Thursday, August 31, 2006

power

Over dinner at Google tonight, Vanessa and I caught up on the current state of our old friends from Caltech.

W opened up a bar in a rural town in China.
X works at a bookstore in Seattle.
Y is living in Los Angeles and relaxing (i.e. not working).
Z is living in South America and relaxing (i.e. not working).

It is surprising how many of our classmates turned their back on the fields they studied at Caltech. Imagine it: you work passionately throughout your teen years, culminating in four years of rigorous study at Caltech. You put in long hours to get a degree from one of the highest ranked science and engineering universities.

Then you turn your back on it, to pursue a life that takes no advantage of those talents.

As far as I can tell, all these people are very happy.

Three years ago, after Wesley left his software startup, I invited him to consider working for Google. He decided no, and instead moved to China and turned an old building into a bar.

When we exchanged email last year, he said something to the effect of, "Occasionally I have 1% regret over the financial impact of that decision. But I wouldn't trade my current feeling of freedom for any amount of money."

...

It reminds me of a conversation with Cliff a couple years ago, about the dynamics in relationships.

I said, "The person who cares less has more power."

Cliff said, "No, the person who needs less has more power."

7 comments:

Anonymous said...

I love this post. It rings very true.

Anonymous said...

This instant and eternity are struggling within us. And this is the cause of all of our contradictions, our obstinacy, our narrow-mindedness, our faith and our grief.

- Arvo Pärt

Anonymous said...

finally, niniane is in a old Chinese mood :D

Anonymous said...

Good post,so where is Wesley's Bar? Maybe I have the chance to that rural town. :) seriously.

Anonymous said...

I disagree with Cliff - I can need more and care less when my partner cares more than I do, and she's apt to fulfill my needs while requiring less of me.

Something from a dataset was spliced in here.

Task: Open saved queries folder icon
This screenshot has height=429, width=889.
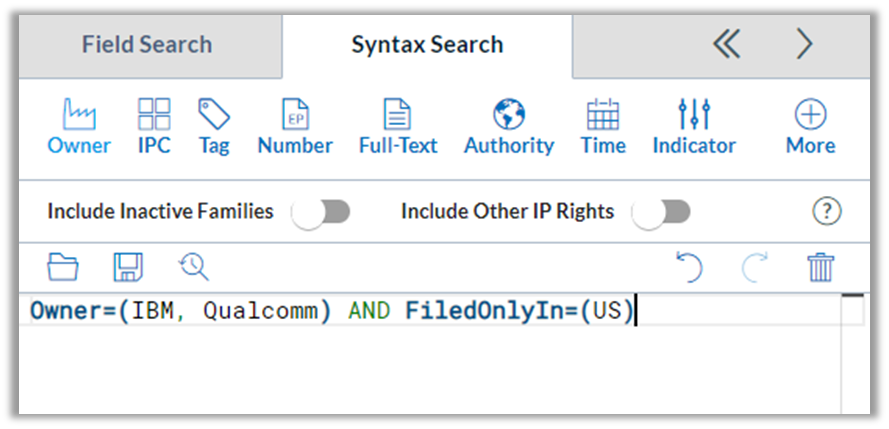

But then, it may be that I see a partner as a "want" and not as a "need", and that therefore everything is based on whether I care or not.

Adam said...

Related to what Bene was saying, I don't think the people pursuing these alternate career paths have "lesser" needs, rather just different ones.

I think it's difficult to place value on a given career choice without evaluating what the person truly wants out of life.

Anonymous said...

Great post.

Anonymous @2:14am: great quote. I was just listening to Passio last night.